> **Entries shown**
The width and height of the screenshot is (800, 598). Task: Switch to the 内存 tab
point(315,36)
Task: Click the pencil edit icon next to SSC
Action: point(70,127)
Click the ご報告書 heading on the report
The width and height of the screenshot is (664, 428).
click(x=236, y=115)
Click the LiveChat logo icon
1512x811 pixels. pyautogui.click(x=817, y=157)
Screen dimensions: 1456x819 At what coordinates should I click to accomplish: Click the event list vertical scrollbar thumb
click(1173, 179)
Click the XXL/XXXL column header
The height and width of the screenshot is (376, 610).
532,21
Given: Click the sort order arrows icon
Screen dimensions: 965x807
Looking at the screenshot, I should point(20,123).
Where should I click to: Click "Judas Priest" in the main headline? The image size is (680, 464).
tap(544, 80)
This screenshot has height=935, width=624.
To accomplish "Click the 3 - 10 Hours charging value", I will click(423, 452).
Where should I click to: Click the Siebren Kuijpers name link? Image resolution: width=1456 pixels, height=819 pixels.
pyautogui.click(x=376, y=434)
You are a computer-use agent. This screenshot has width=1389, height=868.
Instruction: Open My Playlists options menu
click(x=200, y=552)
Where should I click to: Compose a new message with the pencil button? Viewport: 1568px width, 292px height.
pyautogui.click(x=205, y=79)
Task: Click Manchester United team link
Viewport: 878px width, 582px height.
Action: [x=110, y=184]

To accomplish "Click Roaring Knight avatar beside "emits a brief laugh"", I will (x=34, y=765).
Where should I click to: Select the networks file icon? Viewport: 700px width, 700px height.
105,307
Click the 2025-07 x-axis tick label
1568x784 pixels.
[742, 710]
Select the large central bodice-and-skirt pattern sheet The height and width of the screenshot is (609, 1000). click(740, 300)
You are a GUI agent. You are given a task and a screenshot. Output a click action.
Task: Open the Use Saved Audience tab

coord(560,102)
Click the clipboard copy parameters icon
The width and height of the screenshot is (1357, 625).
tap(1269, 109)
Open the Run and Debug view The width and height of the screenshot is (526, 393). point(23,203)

> **Work required**
Update everything in the listing from the line containing "Given: Click the sort order arrows icon" down to the end of the listing, changing "Where should I click to" to "Where do I click to" and leaving all else as it is. Return only those lines.

> **Full response**
Given: Click the sort order arrows icon
Screen dimensions: 965x807
Looking at the screenshot, I should point(20,123).
Where do I click to: Click "Judas Priest" in the main headline? The image size is (680, 464).
tap(544, 80)
This screenshot has height=935, width=624.
To accomplish "Click the 3 - 10 Hours charging value", I will click(423, 452).
Where do I click to: Click the Siebren Kuijpers name link? Image resolution: width=1456 pixels, height=819 pixels.
pyautogui.click(x=376, y=434)
You are a computer-use agent. This screenshot has width=1389, height=868.
Instruction: Open My Playlists options menu
click(x=200, y=552)
Where do I click to: Compose a new message with the pencil button? Viewport: 1568px width, 292px height.
pyautogui.click(x=205, y=79)
Task: Click Manchester United team link
Viewport: 878px width, 582px height.
Action: [x=110, y=184]

To accomplish "Click Roaring Knight avatar beside "emits a brief laugh"", I will (x=34, y=765).
Where do I click to: Select the networks file icon? Viewport: 700px width, 700px height.
105,307
Click the 2025-07 x-axis tick label
1568x784 pixels.
[742, 710]
Select the large central bodice-and-skirt pattern sheet The height and width of the screenshot is (609, 1000). click(740, 300)
You are a GUI agent. You are given a task and a screenshot. Output a click action.
Task: Open the Use Saved Audience tab

coord(560,102)
Click the clipboard copy parameters icon
The width and height of the screenshot is (1357, 625).
tap(1269, 109)
Open the Run and Debug view The width and height of the screenshot is (526, 393). point(23,203)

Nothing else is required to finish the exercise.